== Supplied entries ==

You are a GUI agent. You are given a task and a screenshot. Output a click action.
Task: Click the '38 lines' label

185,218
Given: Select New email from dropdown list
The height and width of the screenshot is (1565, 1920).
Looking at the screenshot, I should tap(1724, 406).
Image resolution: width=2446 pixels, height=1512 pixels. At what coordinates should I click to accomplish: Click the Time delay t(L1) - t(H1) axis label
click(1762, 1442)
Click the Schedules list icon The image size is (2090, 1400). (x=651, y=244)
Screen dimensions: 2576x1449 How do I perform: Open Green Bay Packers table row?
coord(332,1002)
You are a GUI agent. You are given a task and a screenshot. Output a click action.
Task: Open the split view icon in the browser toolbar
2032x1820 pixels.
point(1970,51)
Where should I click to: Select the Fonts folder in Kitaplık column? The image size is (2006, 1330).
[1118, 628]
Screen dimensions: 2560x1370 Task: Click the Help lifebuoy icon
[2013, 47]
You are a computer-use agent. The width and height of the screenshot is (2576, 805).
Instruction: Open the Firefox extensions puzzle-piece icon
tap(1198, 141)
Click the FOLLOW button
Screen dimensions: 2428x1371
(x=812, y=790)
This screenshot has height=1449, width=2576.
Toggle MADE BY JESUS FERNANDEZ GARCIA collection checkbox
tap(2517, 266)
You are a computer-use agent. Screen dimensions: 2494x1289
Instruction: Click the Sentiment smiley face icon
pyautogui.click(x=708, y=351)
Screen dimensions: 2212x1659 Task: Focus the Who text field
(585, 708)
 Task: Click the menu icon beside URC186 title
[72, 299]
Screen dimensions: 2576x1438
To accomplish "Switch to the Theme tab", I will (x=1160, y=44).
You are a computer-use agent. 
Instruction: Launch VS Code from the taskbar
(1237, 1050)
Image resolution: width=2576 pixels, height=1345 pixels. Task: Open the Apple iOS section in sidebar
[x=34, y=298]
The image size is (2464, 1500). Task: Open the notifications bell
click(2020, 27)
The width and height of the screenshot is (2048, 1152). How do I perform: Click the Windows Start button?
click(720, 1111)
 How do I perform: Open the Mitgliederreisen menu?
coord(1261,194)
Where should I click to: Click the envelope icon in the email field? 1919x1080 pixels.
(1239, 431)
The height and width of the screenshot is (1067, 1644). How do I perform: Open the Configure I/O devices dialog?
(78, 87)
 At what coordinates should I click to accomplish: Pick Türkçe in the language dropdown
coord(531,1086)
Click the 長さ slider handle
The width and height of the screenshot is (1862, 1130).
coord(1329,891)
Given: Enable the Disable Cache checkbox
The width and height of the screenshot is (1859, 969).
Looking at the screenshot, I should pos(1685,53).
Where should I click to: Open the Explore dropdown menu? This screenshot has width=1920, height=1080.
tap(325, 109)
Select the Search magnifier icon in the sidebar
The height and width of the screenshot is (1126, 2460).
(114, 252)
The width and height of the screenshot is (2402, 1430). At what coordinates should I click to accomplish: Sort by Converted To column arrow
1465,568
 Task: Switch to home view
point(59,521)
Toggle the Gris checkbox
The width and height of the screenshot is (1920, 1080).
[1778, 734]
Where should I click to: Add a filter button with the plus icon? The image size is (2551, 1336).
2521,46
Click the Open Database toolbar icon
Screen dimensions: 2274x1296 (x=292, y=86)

===

● **About this task**
Only one span is to be repeated: the line with "Screen dimensions: 2576x1438" through the final line of the entries above, word for word.

● **Written reply**
Screen dimensions: 2576x1438
To accomplish "Switch to the Theme tab", I will (x=1160, y=44).
You are a computer-use agent. 
Instruction: Launch VS Code from the taskbar
(1237, 1050)
Image resolution: width=2576 pixels, height=1345 pixels. Task: Open the Apple iOS section in sidebar
[x=34, y=298]
The image size is (2464, 1500). Task: Open the notifications bell
click(2020, 27)
The width and height of the screenshot is (2048, 1152). How do I perform: Click the Windows Start button?
click(720, 1111)
 How do I perform: Open the Mitgliederreisen menu?
coord(1261,194)
Where should I click to: Click the envelope icon in the email field? 1919x1080 pixels.
(1239, 431)
The height and width of the screenshot is (1067, 1644). How do I perform: Open the Configure I/O devices dialog?
(78, 87)
 At what coordinates should I click to accomplish: Pick Türkçe in the language dropdown
coord(531,1086)
Click the 長さ slider handle
The width and height of the screenshot is (1862, 1130).
coord(1329,891)
Given: Enable the Disable Cache checkbox
The width and height of the screenshot is (1859, 969).
Looking at the screenshot, I should pos(1685,53).
Where should I click to: Open the Explore dropdown menu? This screenshot has width=1920, height=1080.
tap(325, 109)
Select the Search magnifier icon in the sidebar
The height and width of the screenshot is (1126, 2460).
(114, 252)
The width and height of the screenshot is (2402, 1430). At what coordinates should I click to accomplish: Sort by Converted To column arrow
1465,568
 Task: Switch to home view
point(59,521)
Toggle the Gris checkbox
The width and height of the screenshot is (1920, 1080).
[1778, 734]
Where should I click to: Add a filter button with the plus icon? The image size is (2551, 1336).
2521,46
Click the Open Database toolbar icon
Screen dimensions: 2274x1296 (x=292, y=86)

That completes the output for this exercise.